High Court Of Judicature at Allahabad|27 July, 2018

JUDGMENT / ORDER

Hon'ble Jayant Banerji,J.
The petitioner in the writ petition is seeking quashing of the Government Order/Notification dated 9.10.1995 (hereinafter referred to as the Notification of 1995) issued by the Vigilance Department of the State Government and published in the official gazette dated 9.10.1995 in exercise of powers under the first proviso to Section 17 of the Prevention of Corruption Act 1988 (hereinafter referred to as the Act of 1988) read with Section 21 of the General Clauses Act 1897.
Sri O.P. Singh, learned senior counsel referring to the provisions of Section 17 the Act of 1988, submitted that an offence such as referred to in Clause (e) of Sub-section (1) of Section 13 cannot be investigated without the order of a Police Officer not below the rank of a Superintendent of Police.
He submitted that prior to notification of 1995 (Annexure 1 to the writ petition), there was a notification dated 14.10.1993 (hereinafter referred to as the notification of 1993) (Annexure 3 to the writ petition). The notification of 1993 provided for investigation of cases relating to offences punishable under Section 13 of the Act of 1988 by a police officer in Uttar Pradesh Vigilance Establishment which were referred to Vigilance Establishment by the Government in the Vigilance Department without order of a Magistrate of the First Class. The notification of 1993 further provided that any offence referred to in clause (e) of subsection (1) of Section 13 of the Act of 1988 shall not be investigated without order of the police officer not below the rank of a Superintendent of Police. It is contended that by means of notification of 1995 in exercise of powers conferred by Section 21 of the General Clauses Act, 1897 read with first proviso to Section 17 of the Act of 1988 and in supersession of the notification of 1993, the Governor of Uttar Pradesh authorized the police officer of the Vigilance Establishment for the purposes of Section 17 of the Act of 1988. Thus, by the notification of 1995, the State Government, contrary to second proviso to Section 17 of the Act of 1988, has by the notification of 1995, conferred powers of investigation on a police officer of the Vigilance Establishment and has sought to actually amend Section 17 of the Act 1988 by means of the notification of 1995.Referring to the second proviso of Section 17 of the Act, 1988, he submitted that the Notification of 1995 even authorizes a Police Inspector of the Vigilance Department to investigate cases under the second proviso to Section 17 of the Act of 1988.
The English translation of the notification of 1993 reads as follows:
"In pursuance of the provisions of clause (3) of Article 348 of the Constitution the Governor is pleased to order the publication of the following English translation of notification No. 2565/XXXIX-4-93-44(33)-81, dated October 14,1993:
No. 2565/XXXIX-4-93-44(33)-81 Dated Lucknow, October 14, 1993.
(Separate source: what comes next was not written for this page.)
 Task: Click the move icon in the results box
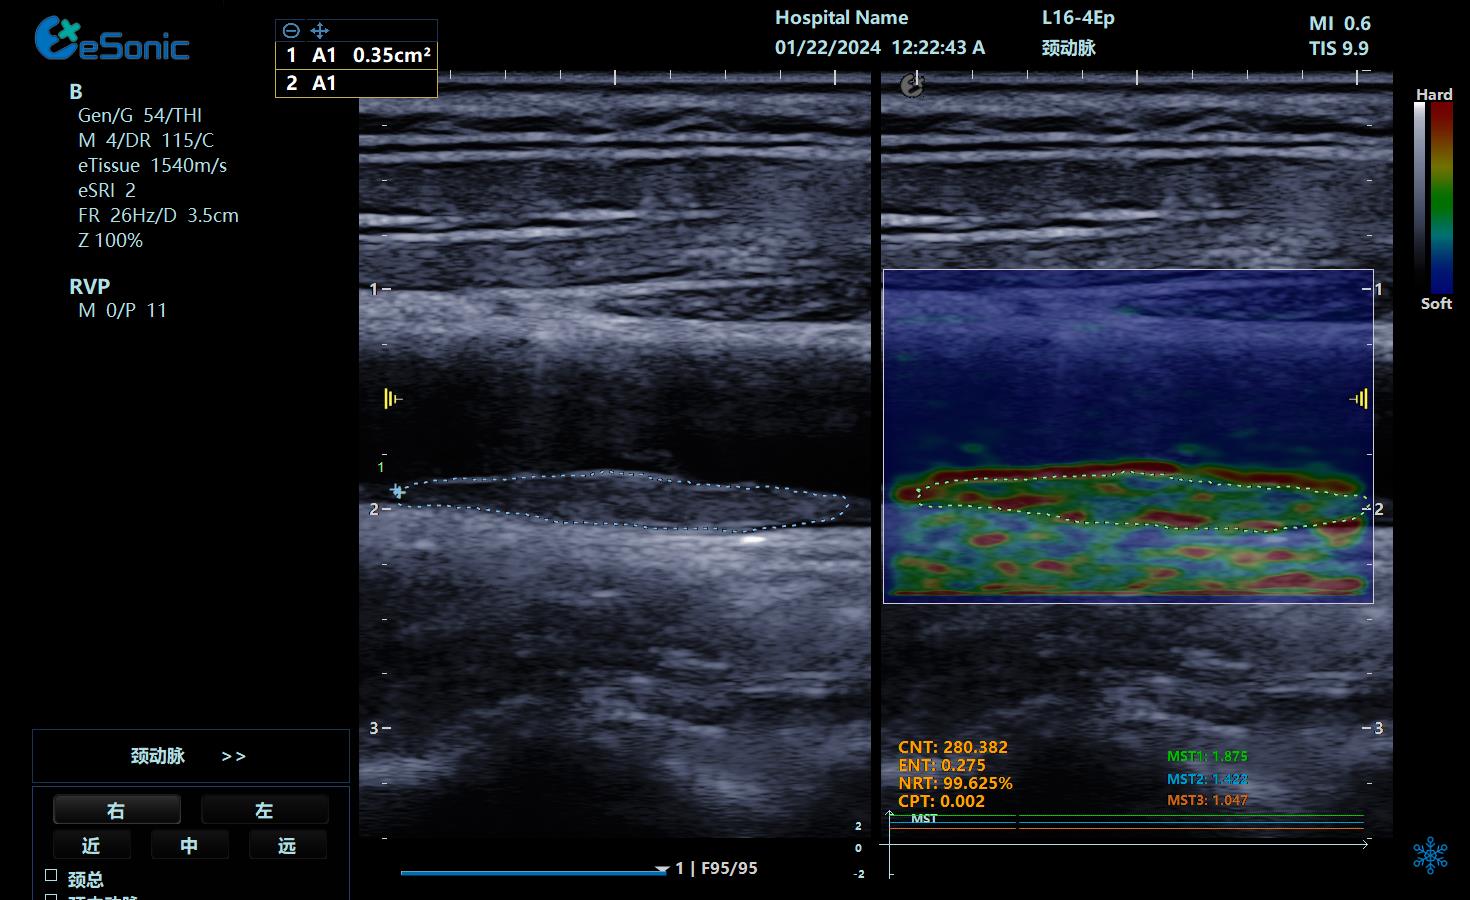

In exercise of the powers under the first proviso to section 17 of the Prevention of Corruption Act, 1988 (Act No. 49 of 1988), read with section 21 of the General Clauses Act, 1897 (Act No. 10 of 1897) and in supersession of Government notification no. 1796/XXXIX-VGL-100-65, dated September 16, 1965, the Governor is pleased to authorise the police officers in Uttar Pradesh Vigilance Establishment not below the rank of Inspector of Police to investigate in case relating to Offence punishable under section 13 of the Prevention of Corruption Act, 1988, referred to Vigilance Establishment by the Government in the Vigilance Department, without the order of a Magistrate of the first class:
Provided that any offence referred to in clause (e) of sub-section (1) of section 13 of the Prevention of Corruption Act, 1988, shall not be investigated without the order of a police officer not below the rank of a superintendent of police.
By order, D.K. MITTAL Pramukh Sachiv The English translation of the notification of 1995 reads as follows:
In pursuance of the provisions of clause (3) of Article 348 of the Constitution, the Governor is pleased to order the publication of the following English translation of notification No. 3176/XXXIX-4-95-44(33)-81 dated October 9,1995:
No. 3176/XXXIX-4-95-44(33)-81 Dated Lucknow October 9,1995.
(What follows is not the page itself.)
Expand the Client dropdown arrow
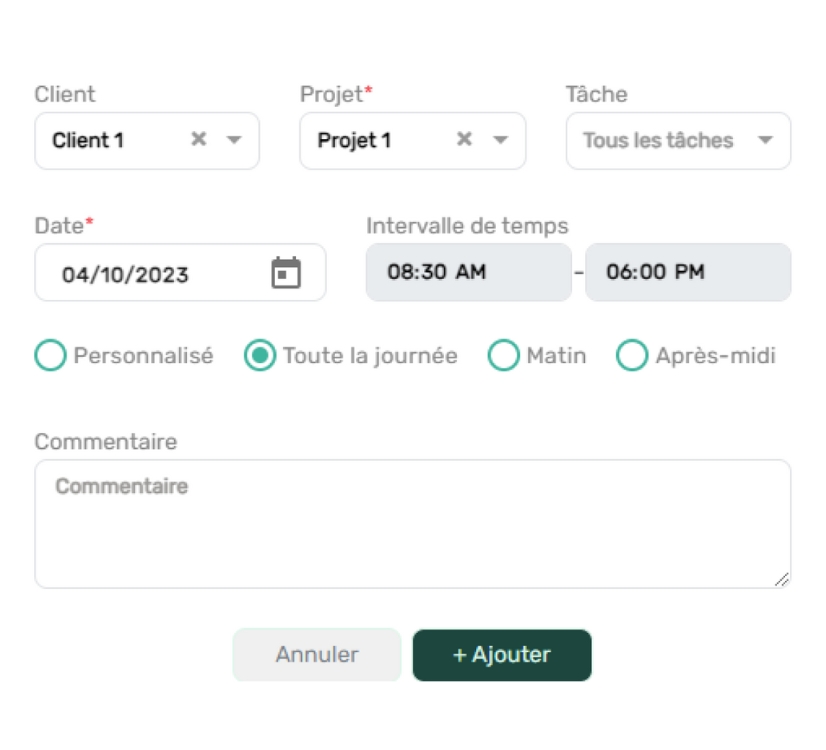The width and height of the screenshot is (826, 750). [234, 140]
In exercise of the powers under the first proviso to section 17 of the Prevention of Corruption Act, 1988 (Act no. 49 of 1988), read with section 21 of the General Clauses Act, 1897 (Act No. 10 of 1897) and in supersession of Government notification No. 2565/XXXIX-4-93-44(33)-81 dated October 14,1993, the Governor is pleased to authorise inspectors of Police in the Uttar Pradesh Vigilance Establishment for the purposes of section 17 of the said Act of 1988.
By order, PRAVIN CHANDRA SHARMA Pramukh Sachiv, A perusal of the notification of 1993 reveals that the notification was issued in exercise of power under first proviso to section 17 of the Act of 1988 read with section 21 of the General Clauses Act, 1897 and in supersession of Government Notification dated 16.9.1965. The police officers in Uttar Pradesh Vigilance Establishment not below the rank of Inspector of Police were authorised to investigate in case relating to offences punishable under section 13 of the Act of 1988 referred to Vigilance Establishment by the Government in the Vigilance Department, without the order of a Magistrate of the first class. The proviso to this notification of 1993 provided that any offence referred to in clause (e) of sub-section (1) of section 13 of the Act of 1988, shall not be investigated without the order of a police officer not below the rank of a superintendent of police.
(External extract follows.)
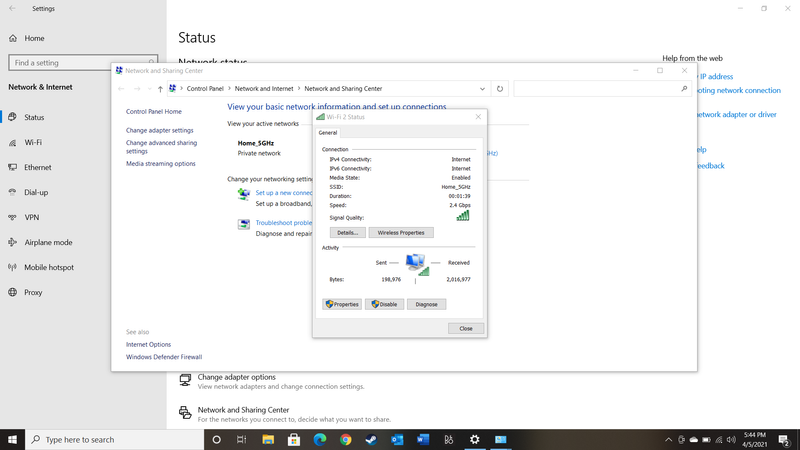Open Microsoft Edge from the taskbar
Screen dimensions: 800x450
(320, 439)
However, in the notification of 1995, the Inspectors of Police in the Uttar Pradesh Vigilance Establishment were authorized for purposes of section 17 of the Act of 1988 in exercise of powes under first proviso to section 17 of the Act of 1988 read with section 21 of the General Clauses Act, 1897 in supersession of notification of 1993. Thus, in the notification of 1995, reference to section 13 of the Act of 1988 did not appear.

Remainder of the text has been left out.